Copy out the full text about the Miller’s Reach Fire word for word, with no changes.

| Text segment |

::::::::::

1996 wildfire in Alaska, United States

The Miller’s Reach Fire, also known as the Big Lake Fire, was a wildfire that began on June 2, 1996 in an area around Miller’s Reach Road near Houston, Alaska, approximately 33 miles north of Anchorage, Alaska. The fire burned over 37000 acre, destroyed at least 344 structures, and caused more than $10 million in damage to structures and property. The fire was at the time the most destructive in Alaska history, consuming more structures than all other wildfires in Alaskan history combined. 37 fire departments and 1,800 firefighting and support personnel responded to the fire. It took nearly two weeks to completely control the fire.

== Circumstances before the fire ==
The region where the fire occurred consists of flat terrain with occasional low rolling hills less than 80 meters in height. Boreal forest predominates in the area, composed mostly of black spruce, with some birch, alder, white spruce, and cottonwood. A very thick undergrowth was present at the time of the fire.

::::::::::

Data items:

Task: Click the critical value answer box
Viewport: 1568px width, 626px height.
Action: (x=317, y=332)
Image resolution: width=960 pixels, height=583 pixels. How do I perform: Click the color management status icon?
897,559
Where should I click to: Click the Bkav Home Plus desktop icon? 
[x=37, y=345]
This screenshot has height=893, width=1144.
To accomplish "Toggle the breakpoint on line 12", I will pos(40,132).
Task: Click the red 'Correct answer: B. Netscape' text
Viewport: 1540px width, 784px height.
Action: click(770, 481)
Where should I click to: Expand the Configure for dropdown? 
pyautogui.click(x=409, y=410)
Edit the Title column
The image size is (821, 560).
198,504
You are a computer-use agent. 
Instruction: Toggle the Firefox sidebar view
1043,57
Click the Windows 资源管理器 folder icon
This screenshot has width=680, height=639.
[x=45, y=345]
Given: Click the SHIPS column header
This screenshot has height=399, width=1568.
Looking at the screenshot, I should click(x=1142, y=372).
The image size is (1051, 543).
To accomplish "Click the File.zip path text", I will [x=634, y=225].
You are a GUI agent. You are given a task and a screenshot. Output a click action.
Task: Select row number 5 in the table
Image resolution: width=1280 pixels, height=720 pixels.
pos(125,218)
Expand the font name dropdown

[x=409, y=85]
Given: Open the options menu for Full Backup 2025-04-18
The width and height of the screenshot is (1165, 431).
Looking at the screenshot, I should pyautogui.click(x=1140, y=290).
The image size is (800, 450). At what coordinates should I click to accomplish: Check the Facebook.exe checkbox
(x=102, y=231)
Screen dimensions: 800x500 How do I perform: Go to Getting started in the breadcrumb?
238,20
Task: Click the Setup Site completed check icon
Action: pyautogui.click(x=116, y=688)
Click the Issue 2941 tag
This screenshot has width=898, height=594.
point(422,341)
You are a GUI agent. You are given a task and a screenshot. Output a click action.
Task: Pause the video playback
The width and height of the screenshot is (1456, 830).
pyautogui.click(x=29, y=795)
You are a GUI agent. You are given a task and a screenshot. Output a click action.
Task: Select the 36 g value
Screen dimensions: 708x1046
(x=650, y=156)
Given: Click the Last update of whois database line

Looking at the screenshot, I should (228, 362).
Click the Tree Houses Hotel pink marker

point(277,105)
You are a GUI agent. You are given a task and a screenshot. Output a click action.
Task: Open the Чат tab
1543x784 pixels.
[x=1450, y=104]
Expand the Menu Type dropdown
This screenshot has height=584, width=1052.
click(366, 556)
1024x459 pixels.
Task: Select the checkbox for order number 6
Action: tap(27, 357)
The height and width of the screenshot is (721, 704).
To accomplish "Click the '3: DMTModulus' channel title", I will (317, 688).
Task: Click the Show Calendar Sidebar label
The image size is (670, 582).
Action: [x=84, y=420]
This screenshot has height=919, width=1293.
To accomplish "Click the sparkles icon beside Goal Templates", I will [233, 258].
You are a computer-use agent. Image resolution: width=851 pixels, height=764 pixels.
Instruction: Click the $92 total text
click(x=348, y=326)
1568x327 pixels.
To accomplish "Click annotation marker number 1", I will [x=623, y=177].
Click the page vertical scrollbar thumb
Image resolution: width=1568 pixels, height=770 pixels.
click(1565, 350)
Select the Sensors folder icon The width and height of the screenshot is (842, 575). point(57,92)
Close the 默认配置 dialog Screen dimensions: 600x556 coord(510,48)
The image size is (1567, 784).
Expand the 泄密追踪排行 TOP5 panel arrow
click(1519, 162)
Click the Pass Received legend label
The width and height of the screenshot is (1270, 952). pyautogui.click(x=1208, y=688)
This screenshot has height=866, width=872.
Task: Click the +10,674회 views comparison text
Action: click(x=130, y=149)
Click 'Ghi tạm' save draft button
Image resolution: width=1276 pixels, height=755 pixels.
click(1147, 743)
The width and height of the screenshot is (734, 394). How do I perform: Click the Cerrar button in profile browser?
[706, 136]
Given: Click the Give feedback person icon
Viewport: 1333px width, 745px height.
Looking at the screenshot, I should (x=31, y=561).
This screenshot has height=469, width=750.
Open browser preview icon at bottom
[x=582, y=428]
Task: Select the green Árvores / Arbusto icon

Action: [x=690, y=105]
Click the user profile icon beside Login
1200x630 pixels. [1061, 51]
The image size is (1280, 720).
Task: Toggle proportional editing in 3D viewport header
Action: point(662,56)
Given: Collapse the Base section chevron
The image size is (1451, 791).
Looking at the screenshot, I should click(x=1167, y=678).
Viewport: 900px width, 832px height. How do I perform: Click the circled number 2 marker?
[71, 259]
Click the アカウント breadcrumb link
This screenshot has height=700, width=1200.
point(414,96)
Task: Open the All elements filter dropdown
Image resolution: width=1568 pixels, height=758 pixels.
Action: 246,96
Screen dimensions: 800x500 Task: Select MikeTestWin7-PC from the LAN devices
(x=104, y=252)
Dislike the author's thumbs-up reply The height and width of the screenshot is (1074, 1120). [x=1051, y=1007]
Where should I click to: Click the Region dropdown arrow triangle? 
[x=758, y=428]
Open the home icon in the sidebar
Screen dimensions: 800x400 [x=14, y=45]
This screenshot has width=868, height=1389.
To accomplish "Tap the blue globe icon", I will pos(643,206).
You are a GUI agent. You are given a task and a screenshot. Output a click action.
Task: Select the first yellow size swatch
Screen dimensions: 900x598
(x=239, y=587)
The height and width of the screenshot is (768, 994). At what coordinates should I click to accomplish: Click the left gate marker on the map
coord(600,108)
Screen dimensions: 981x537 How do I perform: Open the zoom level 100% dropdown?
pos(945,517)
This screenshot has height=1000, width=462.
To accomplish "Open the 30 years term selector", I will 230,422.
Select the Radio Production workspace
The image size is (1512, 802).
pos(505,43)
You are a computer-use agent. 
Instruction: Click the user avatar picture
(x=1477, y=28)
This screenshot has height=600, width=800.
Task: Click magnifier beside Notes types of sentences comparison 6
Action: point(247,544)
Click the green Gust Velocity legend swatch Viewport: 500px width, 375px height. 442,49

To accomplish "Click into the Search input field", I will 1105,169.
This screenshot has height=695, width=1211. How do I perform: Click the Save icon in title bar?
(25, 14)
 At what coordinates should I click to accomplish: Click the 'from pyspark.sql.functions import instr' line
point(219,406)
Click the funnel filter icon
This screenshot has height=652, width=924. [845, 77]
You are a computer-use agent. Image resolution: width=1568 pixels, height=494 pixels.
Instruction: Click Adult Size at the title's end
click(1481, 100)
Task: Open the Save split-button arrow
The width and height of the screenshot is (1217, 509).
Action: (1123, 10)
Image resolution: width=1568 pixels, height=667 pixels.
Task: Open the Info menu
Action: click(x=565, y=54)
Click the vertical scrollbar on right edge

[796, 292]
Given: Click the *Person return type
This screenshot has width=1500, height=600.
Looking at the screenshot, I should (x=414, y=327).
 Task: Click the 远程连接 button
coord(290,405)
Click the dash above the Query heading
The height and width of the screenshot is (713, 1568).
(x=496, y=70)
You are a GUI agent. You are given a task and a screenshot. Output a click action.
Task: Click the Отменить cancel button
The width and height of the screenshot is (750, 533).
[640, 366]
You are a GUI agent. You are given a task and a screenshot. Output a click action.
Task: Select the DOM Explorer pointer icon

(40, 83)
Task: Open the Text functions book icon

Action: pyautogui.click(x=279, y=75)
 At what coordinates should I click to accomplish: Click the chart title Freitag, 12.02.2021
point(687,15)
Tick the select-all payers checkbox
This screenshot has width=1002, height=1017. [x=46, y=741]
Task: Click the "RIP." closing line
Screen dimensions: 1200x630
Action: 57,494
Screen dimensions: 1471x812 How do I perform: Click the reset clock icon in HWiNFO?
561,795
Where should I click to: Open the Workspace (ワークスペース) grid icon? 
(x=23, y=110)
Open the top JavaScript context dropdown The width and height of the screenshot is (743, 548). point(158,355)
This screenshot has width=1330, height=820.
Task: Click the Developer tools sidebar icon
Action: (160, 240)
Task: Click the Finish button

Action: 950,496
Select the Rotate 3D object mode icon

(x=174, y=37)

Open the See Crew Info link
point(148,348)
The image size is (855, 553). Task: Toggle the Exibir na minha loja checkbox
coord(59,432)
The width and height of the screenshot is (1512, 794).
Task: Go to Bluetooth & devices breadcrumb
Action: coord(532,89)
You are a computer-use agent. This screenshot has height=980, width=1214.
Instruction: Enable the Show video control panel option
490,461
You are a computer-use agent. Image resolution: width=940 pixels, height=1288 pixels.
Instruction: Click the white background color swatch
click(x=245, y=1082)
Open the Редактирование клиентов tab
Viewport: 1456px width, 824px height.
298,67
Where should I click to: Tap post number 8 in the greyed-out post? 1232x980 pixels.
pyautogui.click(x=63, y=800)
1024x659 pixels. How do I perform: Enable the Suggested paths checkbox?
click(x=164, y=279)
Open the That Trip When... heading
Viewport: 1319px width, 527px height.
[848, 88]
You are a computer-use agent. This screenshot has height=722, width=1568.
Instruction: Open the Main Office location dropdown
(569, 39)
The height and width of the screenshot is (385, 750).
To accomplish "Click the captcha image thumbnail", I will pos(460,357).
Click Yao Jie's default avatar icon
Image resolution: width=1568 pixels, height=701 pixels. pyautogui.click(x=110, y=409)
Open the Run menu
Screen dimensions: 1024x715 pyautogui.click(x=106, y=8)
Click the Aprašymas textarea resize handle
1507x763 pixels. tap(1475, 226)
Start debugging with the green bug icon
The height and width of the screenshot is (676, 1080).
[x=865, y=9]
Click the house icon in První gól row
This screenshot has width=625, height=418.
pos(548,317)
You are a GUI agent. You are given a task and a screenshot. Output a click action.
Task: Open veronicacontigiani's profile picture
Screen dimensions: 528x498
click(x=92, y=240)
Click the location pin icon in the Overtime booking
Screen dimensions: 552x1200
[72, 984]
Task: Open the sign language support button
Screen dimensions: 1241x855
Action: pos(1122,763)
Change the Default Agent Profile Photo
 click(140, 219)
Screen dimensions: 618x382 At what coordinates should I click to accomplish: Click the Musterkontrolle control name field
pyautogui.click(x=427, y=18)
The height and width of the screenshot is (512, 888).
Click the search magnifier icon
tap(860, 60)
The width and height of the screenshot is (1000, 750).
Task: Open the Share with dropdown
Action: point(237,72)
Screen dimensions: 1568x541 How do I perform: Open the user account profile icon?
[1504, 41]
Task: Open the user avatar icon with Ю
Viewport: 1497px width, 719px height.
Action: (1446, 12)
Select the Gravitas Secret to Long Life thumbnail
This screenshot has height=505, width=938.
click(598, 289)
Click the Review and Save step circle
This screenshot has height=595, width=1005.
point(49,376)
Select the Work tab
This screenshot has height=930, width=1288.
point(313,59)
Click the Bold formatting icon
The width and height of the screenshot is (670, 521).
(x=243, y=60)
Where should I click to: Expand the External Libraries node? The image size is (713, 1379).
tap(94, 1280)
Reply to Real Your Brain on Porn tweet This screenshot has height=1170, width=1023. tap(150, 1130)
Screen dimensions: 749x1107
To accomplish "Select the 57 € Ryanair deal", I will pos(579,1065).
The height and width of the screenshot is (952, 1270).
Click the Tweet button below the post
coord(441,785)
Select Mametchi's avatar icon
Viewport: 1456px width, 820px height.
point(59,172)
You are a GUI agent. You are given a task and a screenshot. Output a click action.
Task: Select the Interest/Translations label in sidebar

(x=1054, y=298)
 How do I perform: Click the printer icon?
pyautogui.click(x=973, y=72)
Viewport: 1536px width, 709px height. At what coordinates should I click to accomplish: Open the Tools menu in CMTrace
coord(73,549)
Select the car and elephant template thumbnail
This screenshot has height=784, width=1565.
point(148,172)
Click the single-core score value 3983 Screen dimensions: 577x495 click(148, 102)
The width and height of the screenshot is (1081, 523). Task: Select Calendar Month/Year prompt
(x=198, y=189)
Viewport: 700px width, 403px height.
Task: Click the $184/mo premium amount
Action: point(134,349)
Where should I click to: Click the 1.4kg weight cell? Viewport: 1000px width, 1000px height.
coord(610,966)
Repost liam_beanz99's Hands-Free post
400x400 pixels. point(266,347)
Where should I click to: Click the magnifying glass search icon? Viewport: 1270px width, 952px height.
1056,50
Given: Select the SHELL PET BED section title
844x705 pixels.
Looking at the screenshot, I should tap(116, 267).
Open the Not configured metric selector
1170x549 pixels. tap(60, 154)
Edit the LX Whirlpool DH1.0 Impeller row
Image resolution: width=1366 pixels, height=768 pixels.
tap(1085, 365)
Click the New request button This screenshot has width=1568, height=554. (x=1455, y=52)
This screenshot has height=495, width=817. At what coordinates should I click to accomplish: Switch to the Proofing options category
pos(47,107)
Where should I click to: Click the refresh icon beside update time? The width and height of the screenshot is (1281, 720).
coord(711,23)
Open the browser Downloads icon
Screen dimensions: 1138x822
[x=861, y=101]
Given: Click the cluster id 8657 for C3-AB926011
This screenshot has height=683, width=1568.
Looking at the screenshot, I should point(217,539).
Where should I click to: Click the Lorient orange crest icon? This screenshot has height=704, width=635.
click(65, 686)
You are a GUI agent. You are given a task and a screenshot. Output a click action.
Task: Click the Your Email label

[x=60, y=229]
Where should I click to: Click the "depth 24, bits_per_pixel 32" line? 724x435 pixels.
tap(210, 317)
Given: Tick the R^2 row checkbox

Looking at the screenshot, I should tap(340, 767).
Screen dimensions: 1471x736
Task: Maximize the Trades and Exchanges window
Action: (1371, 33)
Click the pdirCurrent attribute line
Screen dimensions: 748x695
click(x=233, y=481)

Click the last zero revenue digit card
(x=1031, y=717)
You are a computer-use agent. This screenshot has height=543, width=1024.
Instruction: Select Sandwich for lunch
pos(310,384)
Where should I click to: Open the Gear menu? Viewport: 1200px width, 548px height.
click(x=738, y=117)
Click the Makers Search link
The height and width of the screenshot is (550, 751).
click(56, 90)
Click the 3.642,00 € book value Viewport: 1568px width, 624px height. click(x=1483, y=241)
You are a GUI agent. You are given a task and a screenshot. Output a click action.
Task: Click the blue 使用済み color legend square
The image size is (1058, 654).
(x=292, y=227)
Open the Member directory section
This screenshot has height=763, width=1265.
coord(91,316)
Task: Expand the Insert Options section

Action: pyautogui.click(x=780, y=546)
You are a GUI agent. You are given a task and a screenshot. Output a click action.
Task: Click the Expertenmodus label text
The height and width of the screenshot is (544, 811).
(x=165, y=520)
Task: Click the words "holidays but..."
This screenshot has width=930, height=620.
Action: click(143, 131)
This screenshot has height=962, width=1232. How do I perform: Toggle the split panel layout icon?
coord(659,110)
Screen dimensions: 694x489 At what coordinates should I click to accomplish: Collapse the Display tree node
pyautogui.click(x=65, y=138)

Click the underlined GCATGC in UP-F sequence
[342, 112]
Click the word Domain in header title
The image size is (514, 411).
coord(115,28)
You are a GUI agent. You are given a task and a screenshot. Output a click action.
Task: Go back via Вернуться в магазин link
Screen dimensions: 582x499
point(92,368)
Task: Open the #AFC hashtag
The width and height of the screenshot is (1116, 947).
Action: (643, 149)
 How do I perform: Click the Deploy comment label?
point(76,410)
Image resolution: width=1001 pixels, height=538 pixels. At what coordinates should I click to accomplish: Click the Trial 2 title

::::::::::

| Written response |
1996 wildfire in Alaska, United States

The Miller’s Reach Fire, also known as the Big Lake Fire, was a wildfire that began on June 2, 1996 in an area around Miller’s Reach Road near Houston, Alaska, approximately 33 miles north of Anchorage, Alaska. The fire burned over 37000 acre, destroyed at least 344 structures, and caused more than $10 million in damage to structures and property. The fire was at the time the most destructive in Alaska history, consuming more structures than all other wildfires in Alaskan history combined. 37 fire departments and 1,800 firefighting and support personnel responded to the fire. It took nearly two weeks to completely control the fire.

== Circumstances before the fire ==
The region where the fire occurred consists of flat terrain with occasional low rolling hills less than 80 meters in height. Boreal forest predominates in the area, composed mostly of black spruce, with some birch, alder, white spruce, and cottonwood. A very thick undergrowth was present at the time of the fire.